Tout filmer ?

La Drôlesse de Jacques Doillon, sorti en 1978, nous en dit plus long sur le cinéma que la plupart des films d'aujourd'hui.

Maltraité par sa mère et son beau-père, François, 17 ans, enlève Mado, 11 ans. Celle-ci se laisse faire, même si elle reconnaît qu’elle a quand même "un peu les jetons". François l’emmène dans le grenier qui lui sert de chambre. Pour pouvoir lui faire croire qu'il peut la surveiller quand il n'est pas là, il imagine d'y installer une fausse caméra. Cette caméra bricolo est munie d'un interrupteur et d'un voyant rouge. Quand le voyant est allumé, la caméra est en marche.

Mado, comme Winston Smith dans 1984, comprend très vite qu'elle peut quand elle le veut se glisser en dehors du champ de la caméra mais aussi qu'il lui faut, paradoxalement, pour ne pas éveiller l’attention, passer régulièrement devant la caméra (1). Son jeu n'est plus alors du tout spontané, elle ne sait plus quoi faire de ses bras, comme parfois quand on se sait filmé. "Never show dismay! Never show resentment! A single flicker of the eyes could give you away", écrit Orwell. "Even a back can be revealing."

Cette caméra factice, qui filme à blanc, est un jouet. C’est aussi une arme à double tranchant. Quand Mado dit vouloir faire pipi, François l’éteint. On ne peut pas tout filmer. Mado et François en savent sans doute plus sur le cinéma et les images que la plupart des réalisateurs, des producteurs et des critiques d’aujourd’hui.

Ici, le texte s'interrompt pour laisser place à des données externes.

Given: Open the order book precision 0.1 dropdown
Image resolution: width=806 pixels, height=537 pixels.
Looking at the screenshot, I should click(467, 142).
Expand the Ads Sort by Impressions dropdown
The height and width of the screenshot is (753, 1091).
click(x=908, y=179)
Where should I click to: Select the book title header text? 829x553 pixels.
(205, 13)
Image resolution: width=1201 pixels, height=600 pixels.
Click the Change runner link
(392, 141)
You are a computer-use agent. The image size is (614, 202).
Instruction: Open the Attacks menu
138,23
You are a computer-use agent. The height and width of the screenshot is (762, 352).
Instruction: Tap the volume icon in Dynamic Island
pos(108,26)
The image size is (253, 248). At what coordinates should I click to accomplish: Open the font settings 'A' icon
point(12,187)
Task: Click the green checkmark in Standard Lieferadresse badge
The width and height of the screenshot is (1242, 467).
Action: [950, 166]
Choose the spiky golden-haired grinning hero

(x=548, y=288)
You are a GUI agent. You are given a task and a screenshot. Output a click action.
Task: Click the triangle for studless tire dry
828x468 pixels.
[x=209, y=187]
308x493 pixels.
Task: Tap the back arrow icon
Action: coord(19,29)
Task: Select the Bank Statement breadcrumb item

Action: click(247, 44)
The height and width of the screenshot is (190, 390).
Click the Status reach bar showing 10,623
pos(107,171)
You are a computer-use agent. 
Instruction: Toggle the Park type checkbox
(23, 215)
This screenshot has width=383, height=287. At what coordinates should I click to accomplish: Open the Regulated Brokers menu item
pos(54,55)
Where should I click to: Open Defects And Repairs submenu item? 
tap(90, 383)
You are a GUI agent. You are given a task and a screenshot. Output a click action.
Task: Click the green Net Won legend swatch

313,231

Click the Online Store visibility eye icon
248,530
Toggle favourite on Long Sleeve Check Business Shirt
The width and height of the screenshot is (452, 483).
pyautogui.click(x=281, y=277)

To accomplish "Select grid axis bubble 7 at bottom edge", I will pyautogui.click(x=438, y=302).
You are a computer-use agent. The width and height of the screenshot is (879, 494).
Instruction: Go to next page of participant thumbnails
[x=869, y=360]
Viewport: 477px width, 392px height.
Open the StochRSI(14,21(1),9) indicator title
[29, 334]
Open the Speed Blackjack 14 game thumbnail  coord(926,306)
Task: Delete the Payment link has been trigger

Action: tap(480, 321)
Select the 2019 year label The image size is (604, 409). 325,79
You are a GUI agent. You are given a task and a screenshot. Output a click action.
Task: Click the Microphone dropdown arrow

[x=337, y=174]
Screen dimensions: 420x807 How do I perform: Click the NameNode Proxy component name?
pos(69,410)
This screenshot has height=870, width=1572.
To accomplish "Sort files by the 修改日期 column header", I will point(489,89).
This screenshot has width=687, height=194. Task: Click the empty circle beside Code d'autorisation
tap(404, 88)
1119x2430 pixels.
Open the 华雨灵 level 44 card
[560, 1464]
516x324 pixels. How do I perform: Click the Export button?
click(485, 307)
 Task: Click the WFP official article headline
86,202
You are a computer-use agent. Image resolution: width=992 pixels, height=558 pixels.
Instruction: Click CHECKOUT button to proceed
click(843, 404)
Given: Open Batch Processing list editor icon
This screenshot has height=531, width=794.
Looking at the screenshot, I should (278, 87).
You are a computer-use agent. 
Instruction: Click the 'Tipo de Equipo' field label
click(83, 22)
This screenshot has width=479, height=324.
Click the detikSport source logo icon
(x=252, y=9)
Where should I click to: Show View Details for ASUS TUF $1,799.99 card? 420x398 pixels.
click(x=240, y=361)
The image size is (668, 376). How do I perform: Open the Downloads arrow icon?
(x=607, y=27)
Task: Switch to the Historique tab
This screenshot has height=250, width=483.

La reconstitution finale de l'enlèvement donne une dimension supplémentaire au film. Les deux personnages réapparaissent à l’écran, sans que l'on comprenne d'abord pourquoi, puisqu'ils viennent de se quitter. Cette transition que l'on pourrait qualifier d'hétérogène (2), voulue par le montage, frappe le spectateur. François et Mado ne parviennent pas à rejouer la scène. Cette reconstitution, c'est du mauvais théâtre. On voudrait que cela ressemble davantage à un enlèvement, où à l'idée que l'on s'en fait. Le spectateur a assisté à cette scène au début du film. Qu'avons-nous vu ?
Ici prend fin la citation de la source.